Business

Creating value in companies to prepare them for sale: investing in distressed opportunities

Professionals guiding investors or looking to invest in underperforming companies need to be aware of what to look for and how to execute. The key to the profitability of investing in underperforming and struggling companies is to build a company with the sole purpose of selling it for maximum value, to focus on exit strategies early on.

First, look for companies on a cliff, not those that have already fallen off the cliff. Look for those critically short of capital and future potential, but avoid the trap of investing in an insolvent company. Acquire companies that can offer quality products at competitive prices but are severely undervalued due to ineffective management and/or lack of direction and market penetration.

Take advantage of low asset prices and invest for great returns. An infusion of capital placed in the hands of a leader with a solid strategy and a target return on capital in mind can be a powerful motivator.

Provide what prospective buyers are looking for:

* Consistency of businesses that create value
* High probability of future cash flows
* Marketing-oriented management team
* Track record demonstrating the ability to sell and compete, develop, produce and distribute products, prosper and grow
* Realistic return potential from your fair entry valuation

recovery cycle

Whether you invest in a new entity or a portfolio property gone bad, the payback cycle is much the same. This cycle begins with mismanagement. You then need to determine the feasibility, invest, convert, and ultimately sell the property.

Determine the feasibility of recovery by truly understanding what caused the company to collapse. Don’t be fooled by the symptoms and never listen to current upper management. If they knew what was wrong, they would have fixed the problems.

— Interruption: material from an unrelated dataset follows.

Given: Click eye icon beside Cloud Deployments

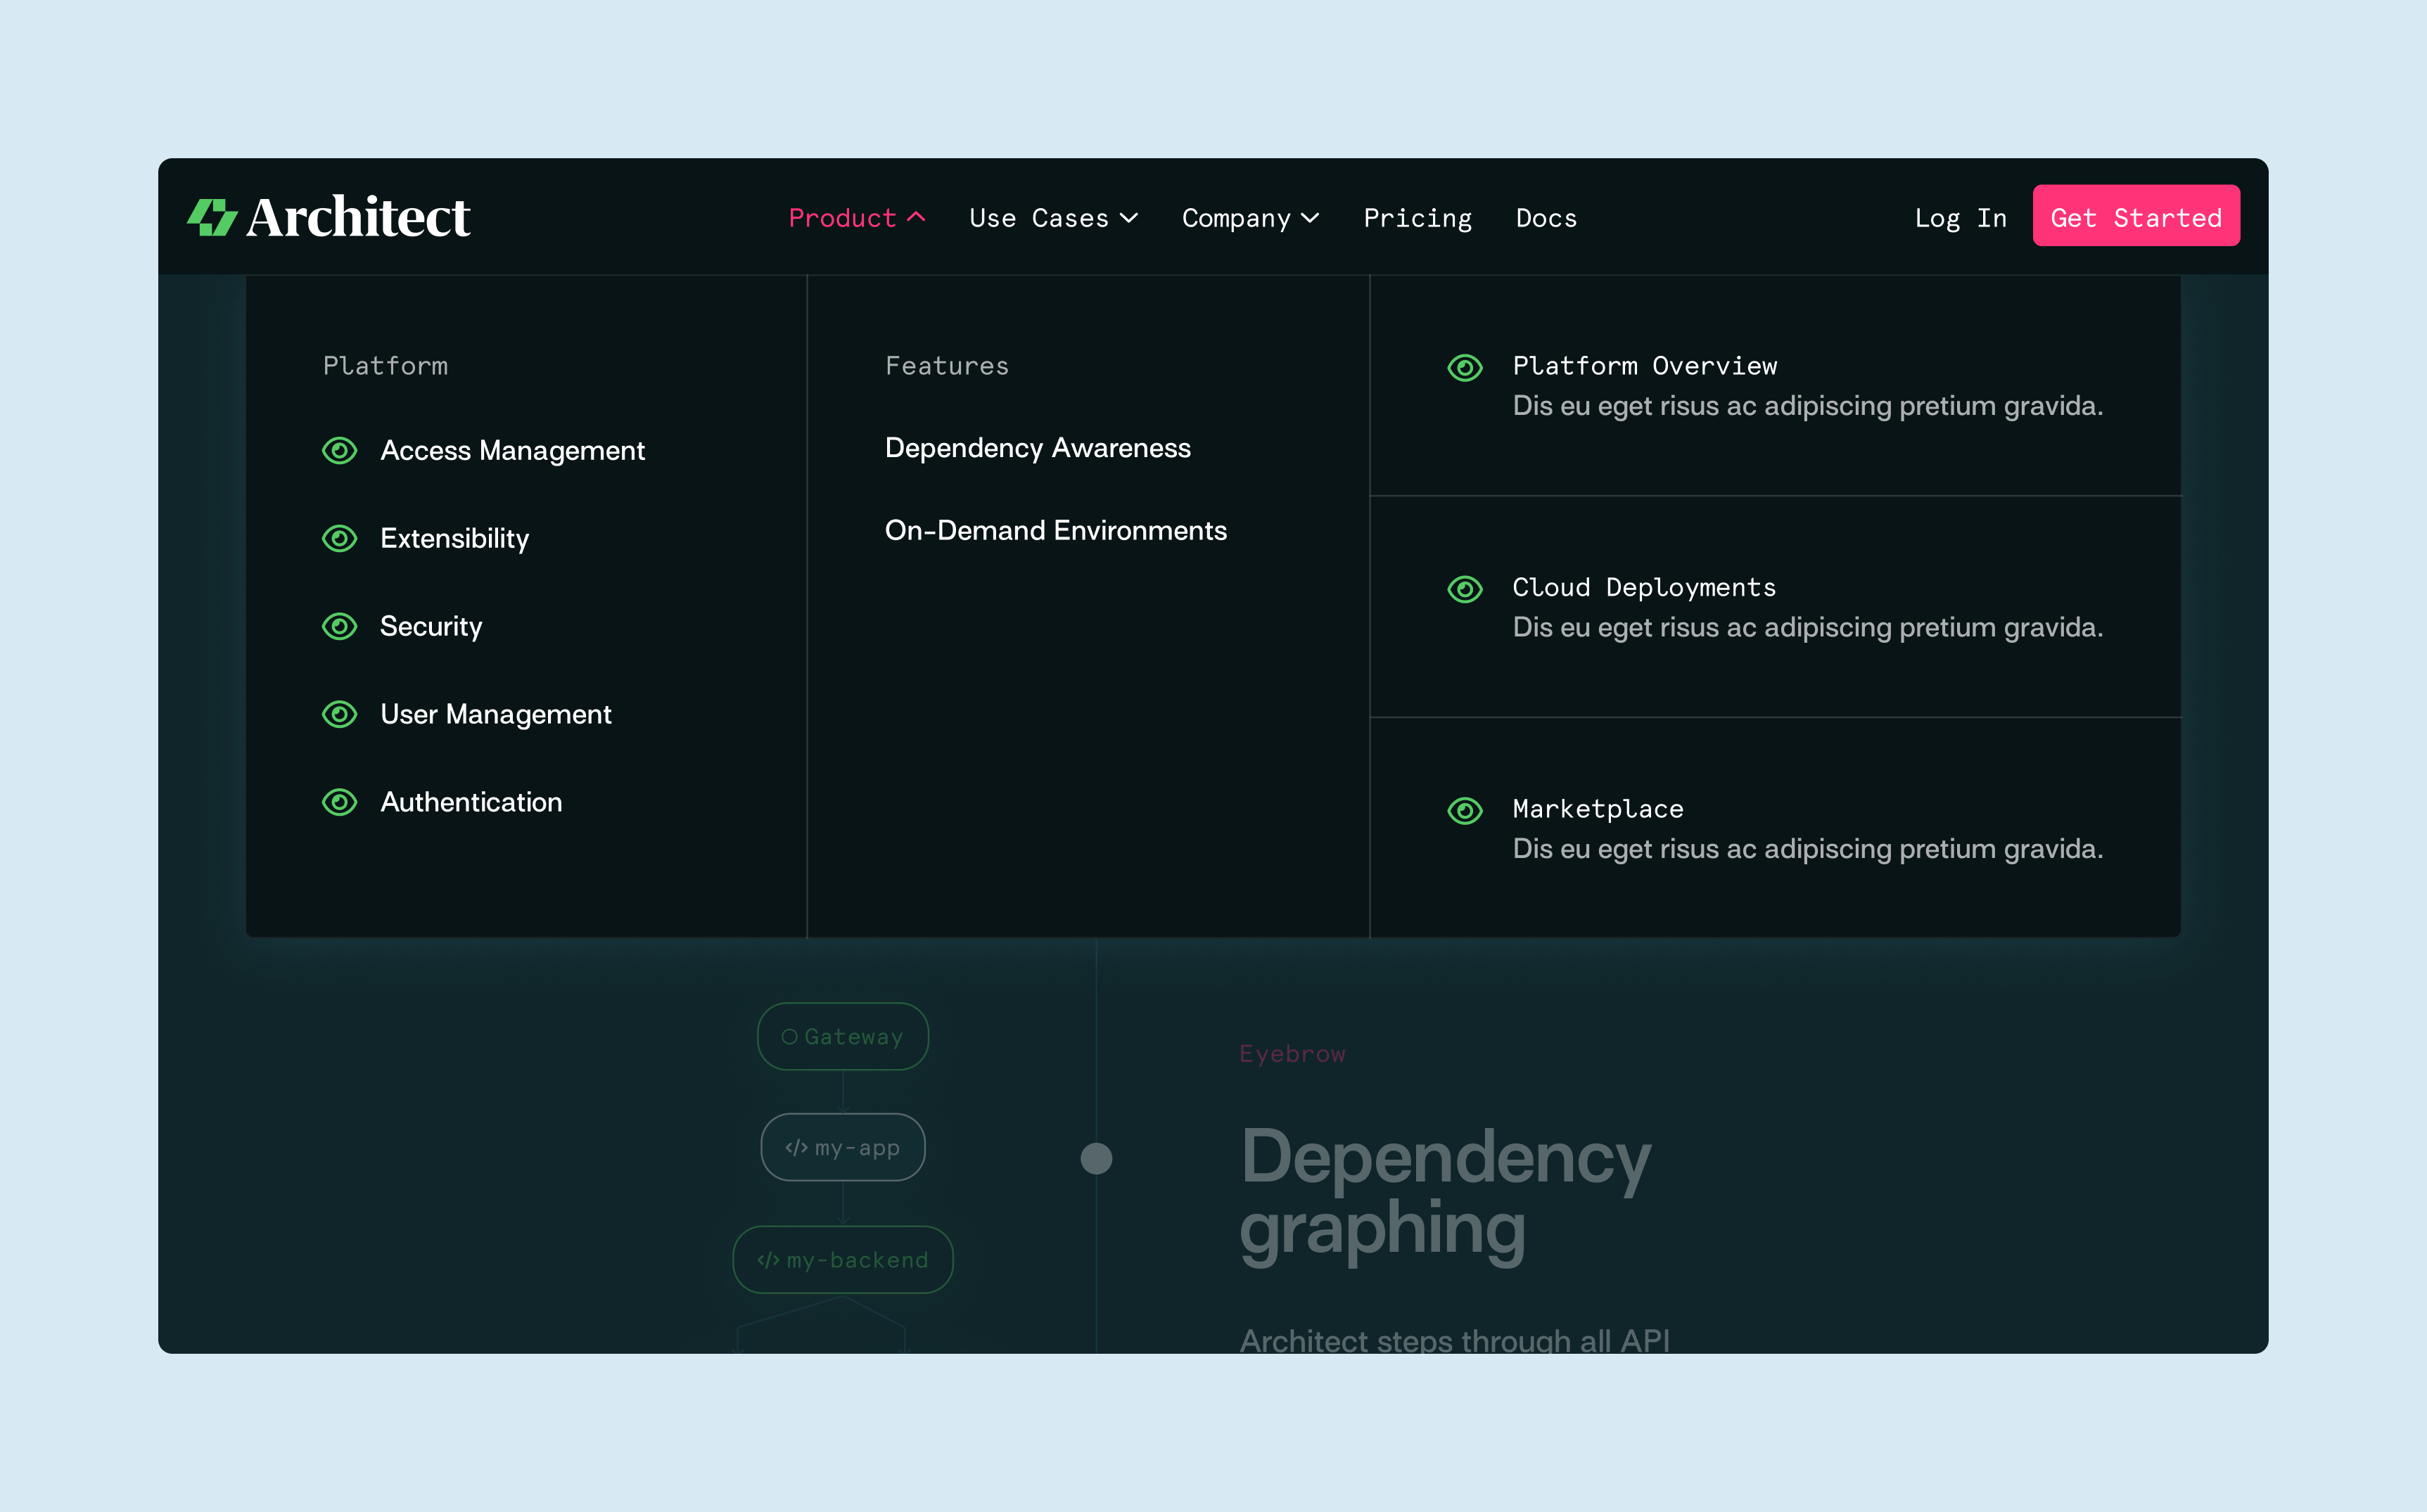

Make sure you have solutions to fix the real problems that no one else has used, perhaps because you can bring in new resources or non-cash applications to influence revitalization. Take advantage of underpriced material inputs, labor, assets, or capacity and intellectual property. Never “just add cash” and always implement new leadership.

Take the control

There must be a successful turnaround before the entity can be sold. Always keep active control of the entity. Passive investing if managed by a previous administration is like a placebo and you will lose your investment. Passive positions are only acceptable if they contribute to an investor group that has active principal ownership. Install a new CEO with transition experience in value creation situations. The executive must bring an objective approach and a fresh perspective to complete the cycle. This leader must demonstrate experience in:

* Management of crisis, transition and reconstruction processes.
* Shape the business strategy and financial structure
* Develop managerial talent, build caliber teams, use and enhance existing resources
* Increase sales and market share
* Maximize return on capital
* Link management performance to ultimate goals
* Development of incentive-based compensation programs

This leader must be directly involved in decision making to achieve the ultimate goal: selling at a higher value. The last step in completing the shift is to hire a “marquis” manager to lead the enduring team. This permanent team adds to the value equation.

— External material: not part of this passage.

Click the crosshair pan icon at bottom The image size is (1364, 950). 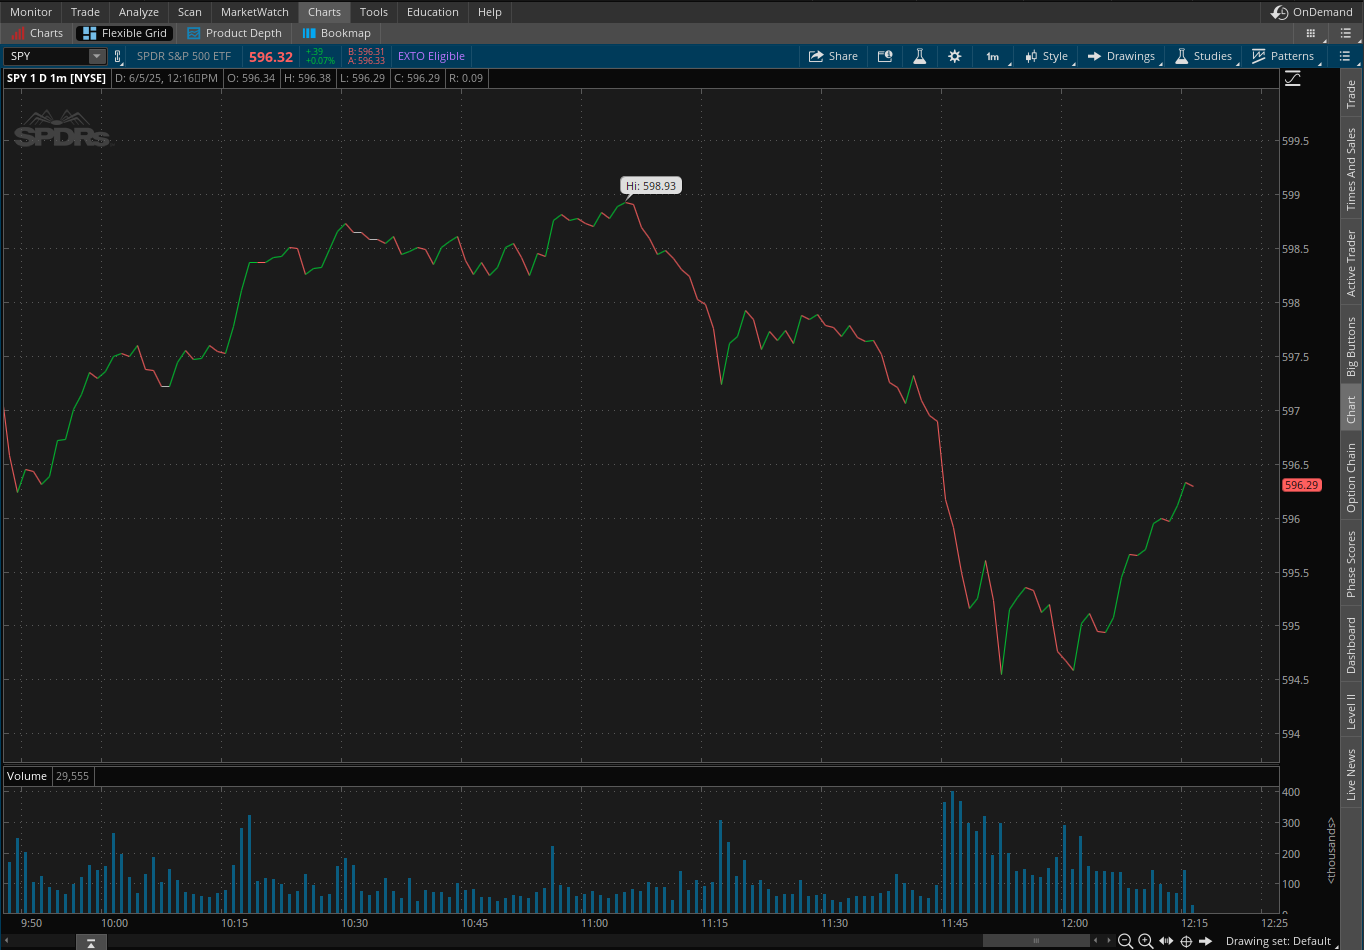(x=1186, y=941)
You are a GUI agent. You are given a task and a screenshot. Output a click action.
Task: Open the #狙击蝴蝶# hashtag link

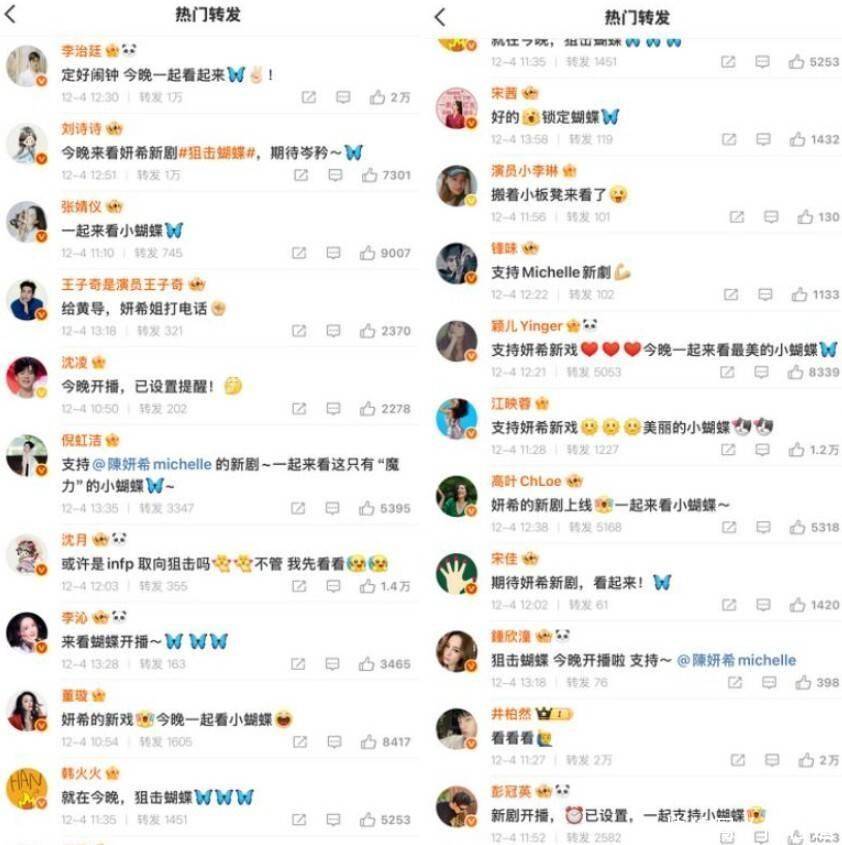pyautogui.click(x=216, y=153)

establish strategies. Implement long-term strategies that will survive your exit. An essential strategy is to drive revenue by addressing the issues that plague the business and provide a roadmap for revitalization. You must set a new vision, distill this direction into concrete goals and objectives, and create a roadmap for everyone to follow.

Form a quality management team.. The value of the company is greatly increased with a strong, permanent and credible team that can demonstrate its ability to produce consistent results in sales, profit and cash flow. Establish continuity in the organization to allow everyone to look forward to orderly change and opportunity. Take advantage of the available underutilized human capital – the dedicated middle managers that remain. Set up an incentive structure that pays out only when you achieve the goals set out in your long-term strategy. Your incentive should be based on performance that will take the company beyond its sale. After all, employees are the assets your buyer is looking for.

Acquire new business/sales. There are only two ways to increase sales, sell new products to existing customers or sell existing products to new customers. Most underachievers have forgotten, or never had, the basics of marketing and promotion. Become a market leader, adapt to changing conditions and improve your competitive position.

Establish a solid capital structure. Create reasons for investors to invest. A solid strategy with a viable market, efficient delivery and production vehicles, along with a cohesive management team will appeal to the investment community. Securing new capital becomes much easier when investors see a high probability of return and a viable exit strategy.

implement processes. Use processes to drive the business and control the day-to-day environment. Focus on the important things: control cash and costs, increase sales and improve value creation.

Exit

Know when to “cash out.” The greatest return on investment occurs when the turnaround is complete and the company is ready for the next tranche to finance growth.

Remember that there is a clear advantage to using professionals who bring together C-level operational, transactional, and response experience to determine what is wrong, how to fix it, and how much to pay for it.